The manufacturers of the VeriChip are confident that they can overcome both the privacy fears and the “creepy factor” conjured by implantable chips. Scott Silverman, the CEO of Applied Digital Solutions, told the New York Times in October that the FDA’s approval was a large step in that direction. The company has also launched an aggressive marketing campaign, called “Get Chipped,” to promote the devices. As Wired News reported in 2002, Applied Digital Solutions is offering a discount to the first 100,000 people who get the implant. They are also beginning to market the VeriChip as a security technology as well as a medical one, emphasizing its applicability for “controlling access to physical structures” such as nuclear power plants and “reducing financial fraud” at ATMs and other financial institutions.

Civil libertarians and privacy advocates will no doubt continue to call for caution in consumers’ use of the VeriChip. But there is another group concerned about implanting chips in the human body: fundamentalist Christians. As believers who understand the prophecies of the book of Revelation literally, they are wary of technologies that resemble the universal “mark of the Beast,” one of the tools of the anti-Christ, described in Revelation 13: “And he causeth all, both small and great, rich and poor, free and bond, to receive a mark in their right hand, or in their foreheads: And that no man might buy or sell, save he that had the mark.” Concern about the VeriChip recently prompted the Christian Broadcasting Network to ask Bible scholar and Regent University professor Joseph Kickasola if he thought VeriChips and other RFIDs resembled the mark of the Beast. Taking the question seriously, he tried to calm the audience: “My judgment is, no they do not…. I think the Bible clearly says the mark of the Beast is for buying and selling and that it is also coerced, it’s government enforced. On the face of it, these microchips are for good purposes, like for medical records, like for lost children. They’re not for buying or selling, as is described in the book of Revelation.”

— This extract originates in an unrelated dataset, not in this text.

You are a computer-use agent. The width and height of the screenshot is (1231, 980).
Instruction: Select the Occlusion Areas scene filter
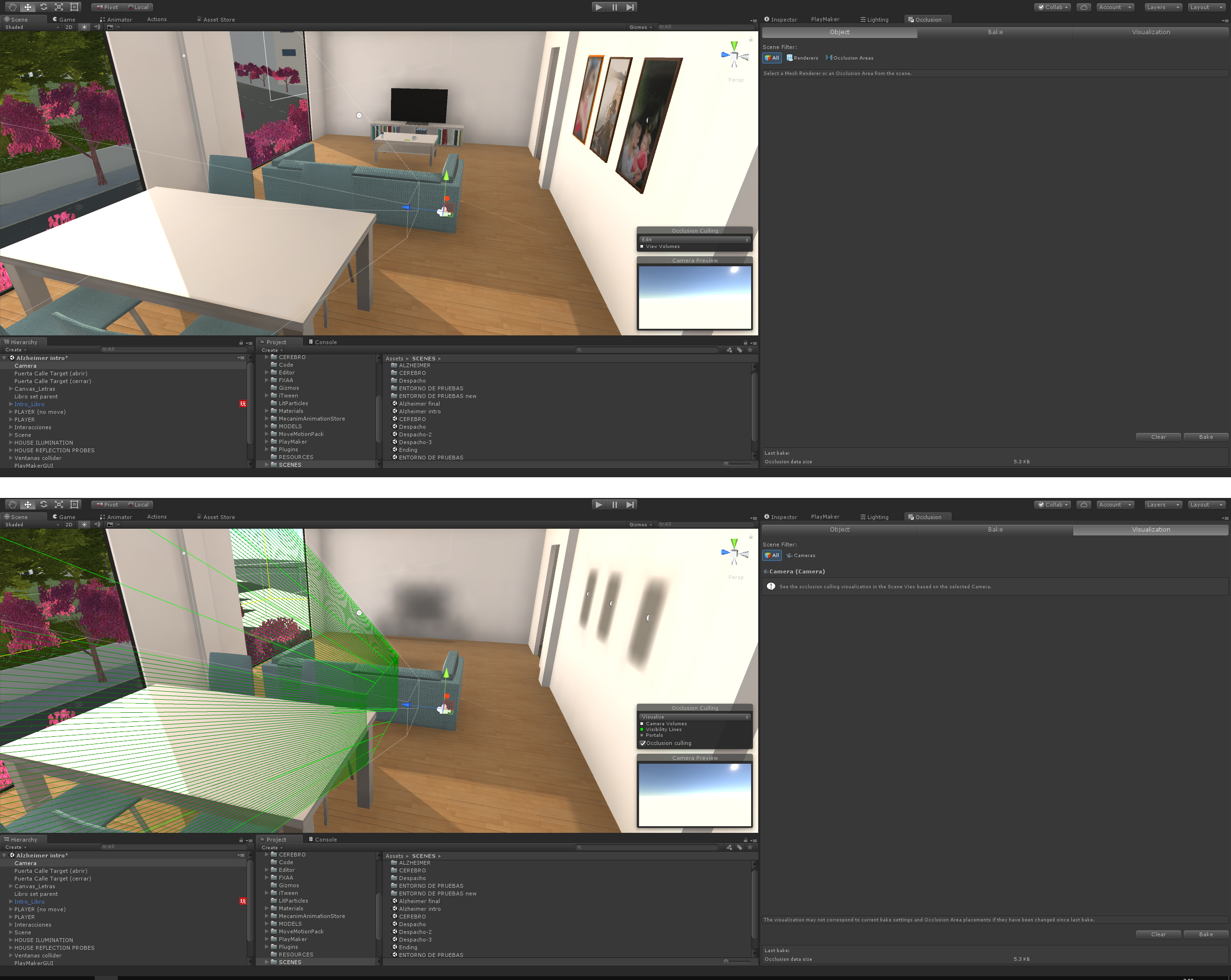coord(850,58)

But putting worries about the anti-Christ aside, there is something odd about making the body interactive with machines without the need — or the possibility — of active direction. When we play a video game or use an ATM machine, we control the interaction each time we interact. With VeriChips in our bodies, we are passively scannable — we are there “to be read,” whether we want to be or not. No doubt, this ready supply of information is part of the appeal, and will surely prove a blessing in treating unconscious victims of emergencies or tracking dangerous individuals. But with such gains in security and efficiency there is also a loss of control — a giving over of the self to God knows whom. And there is a novel violation of the biological person — perhaps even a tiny step toward a cyborg future.

The Editors of The New Atlantis, "I've Got You Under My Skin," The New Atlantis, Number 7, Fall 2004/Winter 2005, pp. 133-135.